Saved data entries
◆ ◆ ◆ ◆

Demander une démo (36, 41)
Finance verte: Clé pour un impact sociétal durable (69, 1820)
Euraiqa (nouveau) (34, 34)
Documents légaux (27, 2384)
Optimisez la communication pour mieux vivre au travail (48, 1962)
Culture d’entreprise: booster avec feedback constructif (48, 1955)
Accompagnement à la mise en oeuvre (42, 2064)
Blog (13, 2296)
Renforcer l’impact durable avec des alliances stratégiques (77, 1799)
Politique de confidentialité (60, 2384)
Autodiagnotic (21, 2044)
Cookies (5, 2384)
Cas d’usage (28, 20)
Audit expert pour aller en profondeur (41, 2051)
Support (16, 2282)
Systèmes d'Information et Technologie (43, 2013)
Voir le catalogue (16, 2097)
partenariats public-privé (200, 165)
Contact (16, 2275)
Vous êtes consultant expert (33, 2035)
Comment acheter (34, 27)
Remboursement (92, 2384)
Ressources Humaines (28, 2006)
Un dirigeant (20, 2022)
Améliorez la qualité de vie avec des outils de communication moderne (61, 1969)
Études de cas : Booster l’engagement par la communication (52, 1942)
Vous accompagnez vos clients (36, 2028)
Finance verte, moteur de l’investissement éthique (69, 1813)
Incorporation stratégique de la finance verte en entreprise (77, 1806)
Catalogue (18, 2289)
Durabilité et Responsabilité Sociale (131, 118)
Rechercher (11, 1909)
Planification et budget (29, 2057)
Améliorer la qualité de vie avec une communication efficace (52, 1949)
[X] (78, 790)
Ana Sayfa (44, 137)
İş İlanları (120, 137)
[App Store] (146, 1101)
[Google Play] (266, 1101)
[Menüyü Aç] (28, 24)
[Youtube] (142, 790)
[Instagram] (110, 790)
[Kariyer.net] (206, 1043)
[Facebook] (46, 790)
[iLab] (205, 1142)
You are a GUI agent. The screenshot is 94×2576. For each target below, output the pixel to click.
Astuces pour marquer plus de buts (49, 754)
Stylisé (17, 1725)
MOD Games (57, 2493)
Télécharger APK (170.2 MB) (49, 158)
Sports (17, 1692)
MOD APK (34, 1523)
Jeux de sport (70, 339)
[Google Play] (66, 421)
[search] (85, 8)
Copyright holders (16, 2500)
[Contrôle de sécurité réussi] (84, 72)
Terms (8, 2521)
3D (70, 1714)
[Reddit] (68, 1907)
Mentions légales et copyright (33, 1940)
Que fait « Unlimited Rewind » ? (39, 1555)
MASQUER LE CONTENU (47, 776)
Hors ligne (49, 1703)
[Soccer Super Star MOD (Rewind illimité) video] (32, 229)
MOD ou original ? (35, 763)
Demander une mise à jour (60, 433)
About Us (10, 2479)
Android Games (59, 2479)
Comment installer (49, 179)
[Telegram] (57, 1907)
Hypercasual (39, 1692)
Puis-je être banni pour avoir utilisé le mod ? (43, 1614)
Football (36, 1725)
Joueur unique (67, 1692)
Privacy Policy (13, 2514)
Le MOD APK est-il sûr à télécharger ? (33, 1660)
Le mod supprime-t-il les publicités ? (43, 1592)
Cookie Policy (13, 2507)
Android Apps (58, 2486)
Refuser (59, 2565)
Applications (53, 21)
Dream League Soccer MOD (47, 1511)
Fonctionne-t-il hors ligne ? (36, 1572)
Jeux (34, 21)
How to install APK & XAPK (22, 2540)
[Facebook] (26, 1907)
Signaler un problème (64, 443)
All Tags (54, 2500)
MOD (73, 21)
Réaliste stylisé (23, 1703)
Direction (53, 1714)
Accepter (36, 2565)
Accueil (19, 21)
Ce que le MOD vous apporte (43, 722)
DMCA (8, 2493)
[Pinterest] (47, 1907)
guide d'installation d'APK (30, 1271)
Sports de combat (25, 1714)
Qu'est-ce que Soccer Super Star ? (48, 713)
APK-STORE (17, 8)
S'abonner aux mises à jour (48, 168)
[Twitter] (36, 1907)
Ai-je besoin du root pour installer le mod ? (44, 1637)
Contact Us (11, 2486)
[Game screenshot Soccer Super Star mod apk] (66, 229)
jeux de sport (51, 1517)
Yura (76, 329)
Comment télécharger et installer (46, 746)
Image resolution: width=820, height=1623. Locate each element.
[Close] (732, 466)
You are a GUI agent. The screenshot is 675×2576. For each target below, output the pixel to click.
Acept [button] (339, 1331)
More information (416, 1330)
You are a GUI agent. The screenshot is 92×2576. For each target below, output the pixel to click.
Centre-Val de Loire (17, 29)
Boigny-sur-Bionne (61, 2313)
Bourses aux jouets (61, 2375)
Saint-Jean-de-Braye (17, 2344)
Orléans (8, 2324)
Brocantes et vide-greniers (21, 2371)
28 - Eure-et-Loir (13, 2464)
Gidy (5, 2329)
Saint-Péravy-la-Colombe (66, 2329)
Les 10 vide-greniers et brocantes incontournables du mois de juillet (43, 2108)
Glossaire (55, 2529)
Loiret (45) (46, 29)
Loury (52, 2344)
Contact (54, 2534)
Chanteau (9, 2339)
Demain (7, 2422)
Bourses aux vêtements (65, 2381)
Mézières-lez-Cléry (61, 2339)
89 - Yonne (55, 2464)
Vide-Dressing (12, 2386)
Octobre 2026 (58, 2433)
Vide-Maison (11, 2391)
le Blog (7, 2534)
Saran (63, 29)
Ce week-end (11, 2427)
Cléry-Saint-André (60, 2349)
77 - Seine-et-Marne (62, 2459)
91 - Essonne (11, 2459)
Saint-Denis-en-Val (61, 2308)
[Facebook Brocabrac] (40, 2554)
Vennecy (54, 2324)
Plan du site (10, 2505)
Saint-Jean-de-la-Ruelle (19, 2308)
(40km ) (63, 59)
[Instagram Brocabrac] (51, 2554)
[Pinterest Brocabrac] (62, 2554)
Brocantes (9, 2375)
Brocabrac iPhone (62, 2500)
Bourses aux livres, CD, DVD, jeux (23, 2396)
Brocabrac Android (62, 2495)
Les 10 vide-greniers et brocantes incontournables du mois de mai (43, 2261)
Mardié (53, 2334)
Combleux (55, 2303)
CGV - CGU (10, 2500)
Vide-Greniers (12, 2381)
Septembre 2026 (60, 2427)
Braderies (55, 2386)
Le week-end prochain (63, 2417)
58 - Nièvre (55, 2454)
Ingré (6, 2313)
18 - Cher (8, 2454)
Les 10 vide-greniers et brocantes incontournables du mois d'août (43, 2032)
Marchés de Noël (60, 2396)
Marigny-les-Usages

◆ ◆ ◆ ◆

§ **EXERCISE DESCRIPTION**:
What you return must be the lines above that run from the line with "Ai-je besoin du" to the line with "Comment télécharger et installer (46, 746)", inclusive, each copied exactly.

§ **FINISHED TASK**:
Ai-je besoin du root pour installer le mod ? (44, 1637)
Contact Us (11, 2486)
[Game screenshot Soccer Super Star mod apk] (66, 229)
jeux de sport (51, 1517)
Yura (76, 329)
Comment télécharger et installer (46, 746)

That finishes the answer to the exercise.